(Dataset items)
- Opening Delimiter -
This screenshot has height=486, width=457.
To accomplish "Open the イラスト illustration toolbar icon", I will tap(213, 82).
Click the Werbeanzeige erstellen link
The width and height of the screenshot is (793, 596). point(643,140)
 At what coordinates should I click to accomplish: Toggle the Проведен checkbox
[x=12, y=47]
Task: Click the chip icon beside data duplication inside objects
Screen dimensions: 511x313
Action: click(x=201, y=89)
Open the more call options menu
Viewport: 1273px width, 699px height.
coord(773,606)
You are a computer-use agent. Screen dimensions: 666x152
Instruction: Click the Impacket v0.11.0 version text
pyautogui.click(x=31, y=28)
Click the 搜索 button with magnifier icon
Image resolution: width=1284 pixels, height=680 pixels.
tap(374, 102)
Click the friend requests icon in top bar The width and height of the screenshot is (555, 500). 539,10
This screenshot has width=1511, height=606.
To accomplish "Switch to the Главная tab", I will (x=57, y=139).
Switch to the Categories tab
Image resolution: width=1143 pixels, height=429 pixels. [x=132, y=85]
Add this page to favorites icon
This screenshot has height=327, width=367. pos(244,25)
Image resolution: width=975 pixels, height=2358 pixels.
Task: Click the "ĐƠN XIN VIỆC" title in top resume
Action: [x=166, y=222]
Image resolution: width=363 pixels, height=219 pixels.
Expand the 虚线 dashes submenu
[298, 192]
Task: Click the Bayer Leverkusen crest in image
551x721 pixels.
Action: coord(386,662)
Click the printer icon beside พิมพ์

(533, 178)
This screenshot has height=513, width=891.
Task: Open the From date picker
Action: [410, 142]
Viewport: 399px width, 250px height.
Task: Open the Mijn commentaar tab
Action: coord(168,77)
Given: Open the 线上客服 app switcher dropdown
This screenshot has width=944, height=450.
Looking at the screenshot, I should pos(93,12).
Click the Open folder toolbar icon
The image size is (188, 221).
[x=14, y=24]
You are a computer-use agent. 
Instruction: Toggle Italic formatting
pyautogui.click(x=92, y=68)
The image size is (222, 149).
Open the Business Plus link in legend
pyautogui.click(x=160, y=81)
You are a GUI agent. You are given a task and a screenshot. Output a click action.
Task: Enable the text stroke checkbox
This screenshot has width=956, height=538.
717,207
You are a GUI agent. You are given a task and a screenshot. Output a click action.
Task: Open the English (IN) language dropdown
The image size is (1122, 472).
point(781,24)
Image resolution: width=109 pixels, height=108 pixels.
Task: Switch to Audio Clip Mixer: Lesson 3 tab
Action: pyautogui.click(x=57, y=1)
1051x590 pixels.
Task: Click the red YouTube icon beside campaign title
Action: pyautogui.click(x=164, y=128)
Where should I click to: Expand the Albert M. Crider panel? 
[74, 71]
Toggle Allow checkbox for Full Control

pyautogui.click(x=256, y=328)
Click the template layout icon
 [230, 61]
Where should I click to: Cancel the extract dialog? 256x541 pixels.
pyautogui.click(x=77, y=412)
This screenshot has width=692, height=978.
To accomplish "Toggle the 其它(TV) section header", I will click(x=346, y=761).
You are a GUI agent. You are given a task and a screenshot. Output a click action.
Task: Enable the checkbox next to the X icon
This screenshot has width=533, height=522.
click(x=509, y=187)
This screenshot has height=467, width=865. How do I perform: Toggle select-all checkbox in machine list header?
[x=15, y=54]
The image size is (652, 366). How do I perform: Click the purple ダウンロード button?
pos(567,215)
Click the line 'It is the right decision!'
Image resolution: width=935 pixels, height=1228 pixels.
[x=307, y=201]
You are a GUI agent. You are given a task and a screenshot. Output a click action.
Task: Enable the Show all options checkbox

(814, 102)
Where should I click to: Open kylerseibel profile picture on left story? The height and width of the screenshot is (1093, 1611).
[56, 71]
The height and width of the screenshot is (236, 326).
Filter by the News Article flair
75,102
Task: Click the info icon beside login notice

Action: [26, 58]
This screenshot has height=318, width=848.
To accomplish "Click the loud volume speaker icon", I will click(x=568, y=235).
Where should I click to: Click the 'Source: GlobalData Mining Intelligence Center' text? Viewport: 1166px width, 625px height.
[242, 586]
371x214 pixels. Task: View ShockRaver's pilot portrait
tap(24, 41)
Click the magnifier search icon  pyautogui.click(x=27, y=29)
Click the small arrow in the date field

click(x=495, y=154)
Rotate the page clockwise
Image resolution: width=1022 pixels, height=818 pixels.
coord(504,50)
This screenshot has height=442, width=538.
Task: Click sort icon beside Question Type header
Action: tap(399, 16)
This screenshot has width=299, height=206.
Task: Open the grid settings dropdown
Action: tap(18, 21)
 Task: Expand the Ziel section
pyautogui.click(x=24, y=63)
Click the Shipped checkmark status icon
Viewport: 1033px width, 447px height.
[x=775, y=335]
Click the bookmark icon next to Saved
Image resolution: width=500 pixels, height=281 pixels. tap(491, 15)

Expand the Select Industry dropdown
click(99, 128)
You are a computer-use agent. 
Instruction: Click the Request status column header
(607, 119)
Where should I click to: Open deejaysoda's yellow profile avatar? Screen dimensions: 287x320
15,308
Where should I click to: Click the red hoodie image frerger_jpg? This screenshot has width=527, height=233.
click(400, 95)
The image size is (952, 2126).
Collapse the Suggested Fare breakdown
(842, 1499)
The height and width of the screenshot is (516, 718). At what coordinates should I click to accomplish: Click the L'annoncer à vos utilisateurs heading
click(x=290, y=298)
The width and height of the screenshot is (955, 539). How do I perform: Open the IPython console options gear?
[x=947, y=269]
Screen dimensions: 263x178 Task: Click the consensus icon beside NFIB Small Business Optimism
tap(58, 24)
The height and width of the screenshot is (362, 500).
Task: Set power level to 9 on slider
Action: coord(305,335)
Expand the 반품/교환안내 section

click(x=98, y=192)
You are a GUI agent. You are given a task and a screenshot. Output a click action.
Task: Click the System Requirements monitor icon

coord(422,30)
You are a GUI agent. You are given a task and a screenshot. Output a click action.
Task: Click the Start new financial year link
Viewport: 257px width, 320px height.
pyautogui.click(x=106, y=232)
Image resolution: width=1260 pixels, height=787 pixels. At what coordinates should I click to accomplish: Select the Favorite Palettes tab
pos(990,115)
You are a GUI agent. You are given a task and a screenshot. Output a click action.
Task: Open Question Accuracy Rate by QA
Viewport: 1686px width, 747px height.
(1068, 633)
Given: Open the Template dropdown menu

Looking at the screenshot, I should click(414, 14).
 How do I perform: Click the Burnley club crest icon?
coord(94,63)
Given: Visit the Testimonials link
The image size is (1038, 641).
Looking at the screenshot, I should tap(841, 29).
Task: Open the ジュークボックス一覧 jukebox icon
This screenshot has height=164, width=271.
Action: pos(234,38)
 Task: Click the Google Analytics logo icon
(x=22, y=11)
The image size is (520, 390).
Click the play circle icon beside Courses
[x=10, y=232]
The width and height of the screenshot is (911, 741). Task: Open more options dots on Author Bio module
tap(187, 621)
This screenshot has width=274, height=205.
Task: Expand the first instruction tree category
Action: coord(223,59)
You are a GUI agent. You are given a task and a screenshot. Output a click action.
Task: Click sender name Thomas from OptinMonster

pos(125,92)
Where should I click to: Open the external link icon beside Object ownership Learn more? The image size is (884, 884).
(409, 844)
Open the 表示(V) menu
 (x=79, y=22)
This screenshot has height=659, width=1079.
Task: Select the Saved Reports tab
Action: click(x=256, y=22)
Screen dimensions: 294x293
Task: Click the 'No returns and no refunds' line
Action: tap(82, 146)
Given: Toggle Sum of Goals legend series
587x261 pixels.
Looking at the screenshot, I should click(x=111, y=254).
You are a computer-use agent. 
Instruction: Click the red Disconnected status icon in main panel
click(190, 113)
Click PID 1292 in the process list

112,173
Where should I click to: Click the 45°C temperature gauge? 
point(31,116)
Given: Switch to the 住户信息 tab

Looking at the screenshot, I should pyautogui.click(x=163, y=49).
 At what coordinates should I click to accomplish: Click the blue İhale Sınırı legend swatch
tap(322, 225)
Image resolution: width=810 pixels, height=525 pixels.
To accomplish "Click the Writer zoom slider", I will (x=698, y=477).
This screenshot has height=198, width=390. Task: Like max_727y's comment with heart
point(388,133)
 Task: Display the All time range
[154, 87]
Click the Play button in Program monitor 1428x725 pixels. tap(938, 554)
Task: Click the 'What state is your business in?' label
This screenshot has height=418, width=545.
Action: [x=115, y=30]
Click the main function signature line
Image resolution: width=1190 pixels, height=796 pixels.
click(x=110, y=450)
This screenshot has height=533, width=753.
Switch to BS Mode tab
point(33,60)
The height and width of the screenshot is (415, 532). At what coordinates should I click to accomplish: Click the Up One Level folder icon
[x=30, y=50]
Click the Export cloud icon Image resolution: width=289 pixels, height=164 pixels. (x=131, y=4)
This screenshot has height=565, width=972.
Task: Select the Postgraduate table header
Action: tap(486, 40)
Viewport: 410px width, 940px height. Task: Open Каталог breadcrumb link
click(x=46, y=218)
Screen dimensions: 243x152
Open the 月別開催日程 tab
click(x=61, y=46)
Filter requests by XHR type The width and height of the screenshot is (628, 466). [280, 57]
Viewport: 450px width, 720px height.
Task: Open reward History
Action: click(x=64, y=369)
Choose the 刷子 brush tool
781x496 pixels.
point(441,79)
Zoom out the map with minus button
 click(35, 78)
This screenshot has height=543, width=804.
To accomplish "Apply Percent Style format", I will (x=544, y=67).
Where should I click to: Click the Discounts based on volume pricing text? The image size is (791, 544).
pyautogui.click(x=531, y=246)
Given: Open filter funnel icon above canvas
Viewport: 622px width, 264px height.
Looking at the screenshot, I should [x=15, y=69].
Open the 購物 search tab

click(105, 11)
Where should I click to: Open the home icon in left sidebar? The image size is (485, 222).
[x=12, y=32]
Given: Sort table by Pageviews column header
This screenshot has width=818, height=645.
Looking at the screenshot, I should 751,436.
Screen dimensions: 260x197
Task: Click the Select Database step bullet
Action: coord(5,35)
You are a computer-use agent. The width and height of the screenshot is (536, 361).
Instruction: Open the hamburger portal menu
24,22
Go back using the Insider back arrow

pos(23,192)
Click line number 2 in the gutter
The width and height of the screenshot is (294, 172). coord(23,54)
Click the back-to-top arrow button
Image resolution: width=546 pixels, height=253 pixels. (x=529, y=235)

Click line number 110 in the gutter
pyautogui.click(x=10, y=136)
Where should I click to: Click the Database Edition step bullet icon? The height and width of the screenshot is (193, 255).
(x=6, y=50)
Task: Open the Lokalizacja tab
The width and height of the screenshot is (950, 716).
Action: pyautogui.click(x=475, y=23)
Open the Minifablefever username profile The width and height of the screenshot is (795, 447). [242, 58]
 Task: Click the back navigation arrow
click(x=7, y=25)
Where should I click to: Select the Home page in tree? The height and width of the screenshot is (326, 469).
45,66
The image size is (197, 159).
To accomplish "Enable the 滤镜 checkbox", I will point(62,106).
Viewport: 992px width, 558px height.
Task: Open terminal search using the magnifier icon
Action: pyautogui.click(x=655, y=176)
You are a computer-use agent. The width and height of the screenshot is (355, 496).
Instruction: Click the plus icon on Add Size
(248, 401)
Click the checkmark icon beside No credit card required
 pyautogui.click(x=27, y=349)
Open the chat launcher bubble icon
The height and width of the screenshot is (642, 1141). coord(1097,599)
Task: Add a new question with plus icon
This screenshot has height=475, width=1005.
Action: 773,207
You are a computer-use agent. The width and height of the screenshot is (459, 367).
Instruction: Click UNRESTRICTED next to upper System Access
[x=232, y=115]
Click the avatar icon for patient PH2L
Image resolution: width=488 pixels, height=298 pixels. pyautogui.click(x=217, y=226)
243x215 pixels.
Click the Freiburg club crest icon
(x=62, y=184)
- Closing Delimiter -
◆ **What you are asked to do**: Which lines above run from the one containing "This screenshot has height=543, width=804." to the one containing "Open the Minifablefever"? Give them again exactly, both ends included.

◆ **Task output**:
This screenshot has height=543, width=804.
To accomplish "Apply Percent Style format", I will (x=544, y=67).
Where should I click to: Click the Discounts based on volume pricing text? The image size is (791, 544).
pyautogui.click(x=531, y=246)
Given: Open filter funnel icon above canvas
Viewport: 622px width, 264px height.
Looking at the screenshot, I should [x=15, y=69].
Open the 購物 search tab

click(105, 11)
Where should I click to: Open the home icon in left sidebar? The image size is (485, 222).
[x=12, y=32]
Given: Sort table by Pageviews column header
This screenshot has width=818, height=645.
Looking at the screenshot, I should 751,436.
Screen dimensions: 260x197
Task: Click the Select Database step bullet
Action: coord(5,35)
You are a computer-use agent. The width and height of the screenshot is (536, 361).
Instruction: Open the hamburger portal menu
24,22
Go back using the Insider back arrow

pos(23,192)
Click line number 2 in the gutter
The width and height of the screenshot is (294, 172). coord(23,54)
Click the back-to-top arrow button
Image resolution: width=546 pixels, height=253 pixels. (x=529, y=235)

Click line number 110 in the gutter
pyautogui.click(x=10, y=136)
Where should I click to: Click the Database Edition step bullet icon? The height and width of the screenshot is (193, 255).
(x=6, y=50)
Task: Open the Lokalizacja tab
The width and height of the screenshot is (950, 716).
Action: pyautogui.click(x=475, y=23)
Open the Minifablefever username profile The width and height of the screenshot is (795, 447). [242, 58]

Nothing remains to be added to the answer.